No estudo QUASAR, conduzido entre maio/2021 e junho/2022 e publicado em janeiro de 2024 no The Lancet, David Rubin e colaboradores avaliaram a eficácia do Guselkumabe na terapia de indução (200 mg EV nas semanas 0, 4 e 8) e manutenção de remissão de pacientes adultos com RCU moderada a grave (escore de Mayo modificado entre 5 e 9), a última em dois protocolos posológicos distintos: esquema de baixa intensidade (100 mg SC de 8/8 semanas) e alta intensidade (200 mg SC de 4/4 semanas).
Trata-se de um RCT de fase 3, duplo cego e controlado por placebo e que incluiu mais de 700 pacientes na fase de indução e quase 600 pacientes na fase de manutenção, com média de idade de 40 anos, predomínio do sexo masculino (3:2) e provenientes de mais de 30 países.
Metade da população havia experimentado resposta inadequada ou intolerância a outras terapias biológicas, refletindo a realidade dos serviços dedicados às doenças inflamatórias intestinais. A média de duração da doença foi de 8 anos, sendo que metade apresentava colite extensa e o escore de Mayo basal entre 7 e 9 foi predominante, com prevalência em dois terços da amostra.
Em relação ao placebo, a intervenção se mostrou superior na indução de remissão clínica (23% vs. 8%, P < 0,001) e na manutenção da remissão clínica em 1 ano: 45% com o esquema de baixa intensidade e 50% com o esquema de alta intensidade, em comparação a 19% do braço placebo. O perfil de segurança foi considerado excelente sob o aspecto de infecções oportunistas, complicações cardiovasculares e doenças tromboembólicas.

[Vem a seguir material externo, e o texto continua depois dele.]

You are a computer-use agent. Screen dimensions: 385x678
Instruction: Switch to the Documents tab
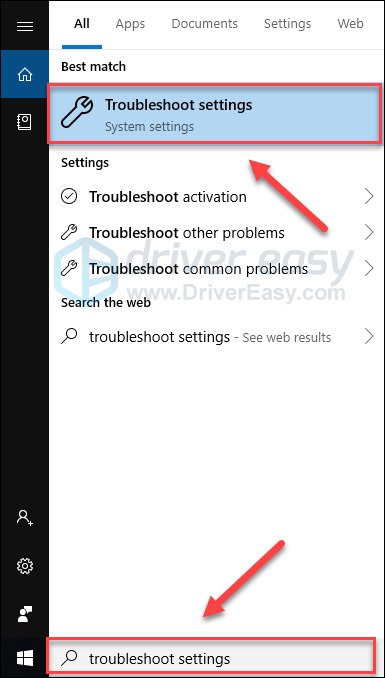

A publicação é relevante, pois permitiu identificar que o Guselkumabe alcançou o desfecho primário de eficácia na RCU, em conjunto com os outros dois inibidores da IL-23p19 já disponíveis: mirikizumabe e risankizumabe. Todavia, algumas ressalvas merecem ser destacadas: a alocação exclusiva de respondedores ao esquema de indução para a fase de manutenção pode ter favorecido os bons resultados encontrados; a ausência de representação de pacientes falhados com terapias mais recentes, como o ustekinumabe, nos priva de qualquer inferência sobre eficácia nesse grupo de pacientes; e o seguimento limitado a 44 semanas gera questionamentos sobre a durabilidade do efeito e sobre o perfil de segurança dessa terapia.
Veja também: Retocolite ulcerativa: quais as principais indicações cirúrgicas?
Conclusão e Mensagens práticas
- A terapia biológica destinada à retocolite ulcerativa (RCU) tem avançado de forma exponencial nas últimas décadas, oportunizando a indução e manutenção da remissão para uma gama maior de indivíduos, inclusive entre aqueles que experimentaram falhas a múltiplas terapêuticas.
- A inibição da IL-23, seja por meio da subunidade p40 ou p19, atua sobre uma via muito importante da doença inflamatória intestinal: as células Th17.
- O estudo QUASAR permitiu identificar que o Guselkumabe, à semelhança dos outros medicamentos da classe (rizankizumabe e mirikizumabe), alcançou o desfecho primário de eficácia, além de se mostrar uma opção com perfil de segurança muito favorável.
- A grande questão que os gastroenterologistas precisarão lidar é em relação à definição do nicho para a prescrição desses fármacos. A princípio, são terapias reservadas para a RCU moderada a grave, sem dados de superioridade de um inibidor da IL-23p19 sobre o outro, bem como a ausência de comparações diretas com os outros agentes disponíveis para manejo da RCU, como os corticoides, aminossalicilatos, imunossupressores, anti-TNF, anti-integrina, inibidores da fosfatase esfingosina-1 e inibidores da IL-12/IL-23. Ao que tudo indica, entretanto, a eficácia do Guselkumabe é aquém daquela experimentada com o upadacitinibe, um inibidor da JAK e com grande potência no manejo da RCU.